§ PROBLEM TO WORK ON
From the court opinion below, extract the passage starting at "MEMORANDUM OPINION AND" and ending at "motion is denied.", copying it word for word.

:: QUOTED PASSAGE

The opinion of the court was delivered by: Gettleman, District Judge.
MEMORANDUM OPINION AND ORDER
Plaintiffs Glaxo Group Ltd. and Glaxo Wellcome Inc.
("plaintiff") have brought a two count anticipatory patent
infringement complaint against defendant Apotex, Inc. In Count I,
plaintiff requests a declaratory judgment, seeking to enjoin a
future patent infringement. Count II alleges patent infringement
pursuant to 35 U.S.C. § 271(e)(2)(A). Defendant has moved to
dismiss both counts, arguing that the court lacks jurisdiction
over the first, and that the second fails to state a claim. For
the reasons set forth below, the motion is denied.
Plaintiff is the owner of U.S. Patent No. 4,562,181 (the "181
patent") entitled "Amorphous Form of Cefuroxime Ester," which
covers amorphous cefuroxime axetil. Plaintiff is also the holder
of a new drug application ("NDA") for the antibiotic sulfur
cefuroxime axetil tablets, which is covered by the 181 patent and
is sold by plaintiff under the brand name Ceftin. Ceftin is a
broad spectrum medicine used to combat graham positive and graham
negative bacterial infections, and is the most often prescribed,
largest selling branded cephalosporin pharmaceutical in this
country. The 181 patent was awarded on December 3, 1985, but
filed on July 28, 1983. Pursuant to 35 U.S.C. § 154(c)(1), the
patent expires on July 28, 2003, twenty years from the earliest
United States filing date.*fn1
Defendant is a Canadian company that engages in the manufacture
of generic versions of prescription drugs which it markets
throughout the world. On April 5, 2000, defendant filed an
abbreviated new drug application ("ANDA") for permission to
market a generic version of Ceftin, which was deemed acceptable
for filing by the Food and Drug Administration ("FDA") on June 2,
2000.*fn2 Defendant's ANDA is currently under review by the
Office of Generic Drugs at the FDA. The parties disagree on the
length of the FDA's ANDA approval process. Defendant, relying on
the affidavit of its Chairman and Chief Executive Officer, states
that it expects the process to take no less than two years.

::::
:: INFORMATION GIVEN

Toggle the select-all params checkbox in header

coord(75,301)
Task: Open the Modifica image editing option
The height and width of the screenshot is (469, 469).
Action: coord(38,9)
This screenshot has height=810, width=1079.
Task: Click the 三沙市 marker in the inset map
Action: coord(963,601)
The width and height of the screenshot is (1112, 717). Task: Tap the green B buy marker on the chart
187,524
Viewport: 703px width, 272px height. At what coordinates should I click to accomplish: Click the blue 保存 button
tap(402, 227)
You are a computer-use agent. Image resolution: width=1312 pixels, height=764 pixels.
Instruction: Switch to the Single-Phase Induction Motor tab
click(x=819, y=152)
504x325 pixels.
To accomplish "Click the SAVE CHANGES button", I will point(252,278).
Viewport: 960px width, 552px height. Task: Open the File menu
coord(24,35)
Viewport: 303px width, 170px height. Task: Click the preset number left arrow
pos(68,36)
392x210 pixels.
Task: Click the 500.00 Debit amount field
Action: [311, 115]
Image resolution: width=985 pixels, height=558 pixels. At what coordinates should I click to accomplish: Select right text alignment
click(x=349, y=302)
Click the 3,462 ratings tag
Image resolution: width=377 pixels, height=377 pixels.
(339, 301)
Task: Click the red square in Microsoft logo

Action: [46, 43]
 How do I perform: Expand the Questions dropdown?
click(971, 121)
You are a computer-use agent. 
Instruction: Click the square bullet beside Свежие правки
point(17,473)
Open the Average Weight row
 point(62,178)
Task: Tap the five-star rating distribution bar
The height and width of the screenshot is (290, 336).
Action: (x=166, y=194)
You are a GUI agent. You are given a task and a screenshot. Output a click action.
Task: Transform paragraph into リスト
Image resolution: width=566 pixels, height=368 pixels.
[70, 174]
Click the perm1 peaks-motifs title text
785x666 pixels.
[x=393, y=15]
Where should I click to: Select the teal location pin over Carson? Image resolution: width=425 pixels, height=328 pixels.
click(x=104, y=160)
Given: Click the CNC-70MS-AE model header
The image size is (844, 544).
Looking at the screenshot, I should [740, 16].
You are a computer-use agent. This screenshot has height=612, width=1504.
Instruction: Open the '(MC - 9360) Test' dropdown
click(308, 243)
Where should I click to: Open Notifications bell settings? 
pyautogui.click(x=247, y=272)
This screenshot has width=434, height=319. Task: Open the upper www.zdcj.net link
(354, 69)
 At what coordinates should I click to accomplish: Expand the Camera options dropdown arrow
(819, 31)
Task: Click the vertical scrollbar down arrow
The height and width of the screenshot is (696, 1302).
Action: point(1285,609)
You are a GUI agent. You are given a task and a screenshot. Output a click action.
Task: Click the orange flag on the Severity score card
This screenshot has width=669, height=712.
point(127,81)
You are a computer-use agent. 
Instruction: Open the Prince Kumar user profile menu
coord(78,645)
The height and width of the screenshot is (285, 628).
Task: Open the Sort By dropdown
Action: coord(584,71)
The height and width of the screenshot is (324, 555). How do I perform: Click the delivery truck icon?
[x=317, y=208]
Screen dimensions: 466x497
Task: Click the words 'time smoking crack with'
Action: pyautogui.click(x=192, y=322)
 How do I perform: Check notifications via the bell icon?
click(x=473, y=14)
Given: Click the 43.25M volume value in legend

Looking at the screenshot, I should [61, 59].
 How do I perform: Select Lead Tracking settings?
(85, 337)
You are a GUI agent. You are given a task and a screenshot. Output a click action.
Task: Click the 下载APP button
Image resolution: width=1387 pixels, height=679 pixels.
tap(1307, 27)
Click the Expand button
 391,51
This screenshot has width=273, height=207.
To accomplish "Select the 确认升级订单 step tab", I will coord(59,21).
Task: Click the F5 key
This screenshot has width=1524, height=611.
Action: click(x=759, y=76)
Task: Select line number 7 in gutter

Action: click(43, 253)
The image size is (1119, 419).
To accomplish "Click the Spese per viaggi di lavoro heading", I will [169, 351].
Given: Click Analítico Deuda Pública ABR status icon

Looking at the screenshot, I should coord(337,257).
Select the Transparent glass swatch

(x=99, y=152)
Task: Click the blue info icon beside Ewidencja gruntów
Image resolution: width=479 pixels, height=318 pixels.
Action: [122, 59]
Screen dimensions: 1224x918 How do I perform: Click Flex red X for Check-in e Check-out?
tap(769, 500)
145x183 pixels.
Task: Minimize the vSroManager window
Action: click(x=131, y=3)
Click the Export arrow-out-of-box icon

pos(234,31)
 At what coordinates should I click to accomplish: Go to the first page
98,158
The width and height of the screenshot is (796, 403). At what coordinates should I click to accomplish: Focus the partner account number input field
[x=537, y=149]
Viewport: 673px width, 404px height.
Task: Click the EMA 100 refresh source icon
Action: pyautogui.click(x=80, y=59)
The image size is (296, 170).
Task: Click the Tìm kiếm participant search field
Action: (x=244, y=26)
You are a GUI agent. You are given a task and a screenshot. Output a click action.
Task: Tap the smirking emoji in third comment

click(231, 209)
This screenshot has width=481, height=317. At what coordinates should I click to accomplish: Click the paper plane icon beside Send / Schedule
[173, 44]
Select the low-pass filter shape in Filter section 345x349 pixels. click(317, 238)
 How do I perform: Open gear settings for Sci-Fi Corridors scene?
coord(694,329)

::::

§ OUTPUT FOR THIS TASK
MEMORANDUM OPINION AND ORDER
Plaintiffs Glaxo Group Ltd. and Glaxo Wellcome Inc.
("plaintiff") have brought a two count anticipatory patent
infringement complaint against defendant Apotex, Inc. In Count I,
plaintiff requests a declaratory judgment, seeking to enjoin a
future patent infringement. Count II alleges patent infringement
pursuant to 35 U.S.C. § 271(e)(2)(A). Defendant has moved to
dismiss both counts, arguing that the court lacks jurisdiction
over the first, and that the second fails to state a claim. For
the reasons set forth below, the motion is denied.